Terms and Conditions

GEC Environmental Contracting, Inc.

TERMS AND CONDITIONS
1. This Contract Agreement supersedes any and all previous contracts or agreements, written or oral and can not be verbally changed by any
employee of GEC or be superseded by any document issued by the Client, even if material is shipped or delivered on that document.
2. Work shall be performed at the discretion of GEC pertaining to the time of day, day of week, weather and site conditions.
3. The Client shall provide rights of entry, permits, and permissions as may be necessary for the performance of services described in the
Proposal/Contract at no cost to GEC, unless the Client notifies GEC otherwise in writing. By executing the Agreement, the Client warrants that
he has obtained all rights of entry and permissions necessary to perform the services described in the proposal.
4. All personnel not under direct supervision of GEC will not be allowed in the work areas until all tasks and clearance confirmation have been
completed. Barriers such as but not limited to fencing, cones and/or caution tape will be used to designate these areas and strict compliance is
necessary for the safety of workers and bystanders alike. It will be the responsibility of the client to notify its personnel of possible safety hazards
and not to enter restricted work areas. It will be the Clients responsibility for potential additional remediation costs in the event an unauthorized
entry is made and cross contamination occurs. GEC will not be responsible for hazard exposure to persons entering the work area unauthorized.
5. The validity, interpretation and performance of this Agreement shall be governed and construed in accordance with the laws of the
Commonwealth of Virginia. Client consents to jurisdiction in the appropriate state or federal court for Loudoun County, Virginia.
6. Either party may terminate this Agreement at any time. However, such termination shall not relieve the undersigned of its obligation to pay for
services previously rendered, including but not limited to, equipment, sub-contractor’s work, and transport and disposal of waste.
7. The failure of GEC to enforce in any or more instances, any covenant or provision, herein contained, shall not be construed as a waiver nor shall it
discharge or invalidate such covenant or provision or affect the right of GEC to enforce the same for any subsequent breach or default.
8. CHANGED CONDITIONS: GEC’s scope of work shall not include the identification, detection, abatement, removal, encapsulation or removal
of asbestos, asbestos products or materials, hazardous or toxic substances or wastes. In the event that GEC encounters any such products,
materials, wastes, substances, of any kind in the course of performing its work, GEC shall have the right to discontinue its work and remove its
employees from the project until such products, materials, wastes, or hazards are mitigated, and GEC shall receive an extension of time to
complete its work hereunder and compensation for delays encountered as a result of such situation and correction of same.

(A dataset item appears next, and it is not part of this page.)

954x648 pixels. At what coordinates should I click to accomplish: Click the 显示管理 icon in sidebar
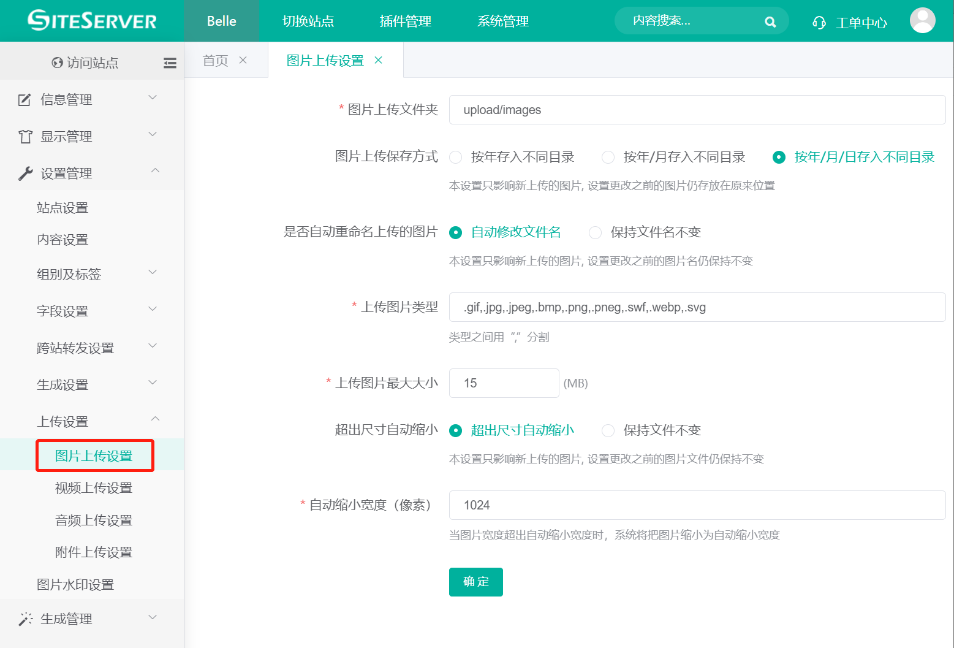tap(24, 135)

Changed conditions
may also occur from faulty building design or building materials. These changed conditions shall not relieve Client of payment for services
rendered. Furthermore GEC shall not be liable for disturbing any hazardous materials, wastes or substances while performing work under this
Agreement.

INDEMNIFICATION AND LIMITATION OF LIABILITY
1. Client agrees to indemnify and hold harmless and defend GEC from any liabilities, claims, penalties, forfeitures, suits, and the costs and expenses
incident thereof (including cost of defense, settlement and reasonable attorney’s fees) which it may hereafter incur, become responsible for or pay
out as a result of death or bodily injuries or illnesses to any person, destruction or damage to any property, contamination of or adverse effects on
the environment, or any violation of governmental laws, regulations or orders, caused, in whole or in part by (i) The Client’s breach of any term,
condition or provision of this Agreement; or (ii) any negligent or willful act or omission of the Client, its employees or subcontractors (if any) in
the performance of this Agreement (iii) GEC’s performance under this Agreement so long as GEC is not grossly negligent.
2. To the fullest extent permitted by law, and notwithstanding any other provision of the Agreement, the total liability, in the aggregate, of GEC and
GEC’s officers, directors, partners, employees, agents, and GEC’s consultants, and any of them, to Client and anyone claiming by, through, or
under Client for any and all claims, losses, costs, or damages whatsoever arising out of, resulting from or in any way related to the Project or the
Agreement from any cause or causes, including but not limited to the negligence, materials defects, professional errors or omissions, strict liability
or breach of contract, or warranty express or implied of GEC or GEC’s officers, directors, partners, employees, agents, or GEC’s consultants, or
any of them, shall not exceed the total compensation received by GEC under this Agreement.
3. GEC will not be liable for any loss or damage caused by delay in furnishing equipment, services or any other performance under this Agreement,
and under no circumstances will GEC incur liability of any kind, including any special, incidental or consequential damages, even if GEC has
knowledge of the possibility of the potential loss or damage. Furthermore GEC shall not be liable for any delays of any kind which delays are
caused by circumstances beyond the reasonable control of GEC, such as but not limited to, technical experts, equipment, sub-contractors
availability, manpower, etc.

PAYMENT TERMS
1. The Client agrees to make payment to GEC upon receipt of invoice, lack of insurance or insurance coverage will not effect payment for the work
performed or any portion of this contract.
2. A finance charge of 1.5% per 30 days, which is an 18% annual rate, will be charged 30 days after invoicing. This finance charge will be based on
the original amount until it is paid in full. The Client agrees to pay all expenses in collecting any unpaid invoices, including but not limited to
attorney’s fees of 35% (the minimum being $100.00). In the event any invoice is not paid within (45) days of the invoice date, GEC shall have the
right to either suspend the performance of further services until all invoices to the Client under this or any other Agreement more than (45) days
past due are paid in full or to terminate the Agreement and initiate proceedings to recover amounts owed by the Client. Additionally, GEC shall
have the right to withhold from the Client the use or possession of any final reports, sampling results, test data, or other documents under this
agreement or any other agreement with the Client until all delinquent invoices are paid in full. Client shall not offset payments of GEC’s invoices
by any amounts due or claimed to be due for any reason. Failure to pay any invoice when due shall constitute a material breach by the Client of
this Agreement.
3. Any disputes pertaining to invoices submitted to the Client shall be directed in writing to GEC within (30) days of the invoice date. If no written
notice of a dispute is provided to GEC within the time period specified above, the invoice shall then be conclusively deemed good and correct.
4. GEC may, at its discretion, require a deposit before beginning work. The deposit amount will have to be negotiated on a per job basis, according
to the type, size, and characteristics of the work.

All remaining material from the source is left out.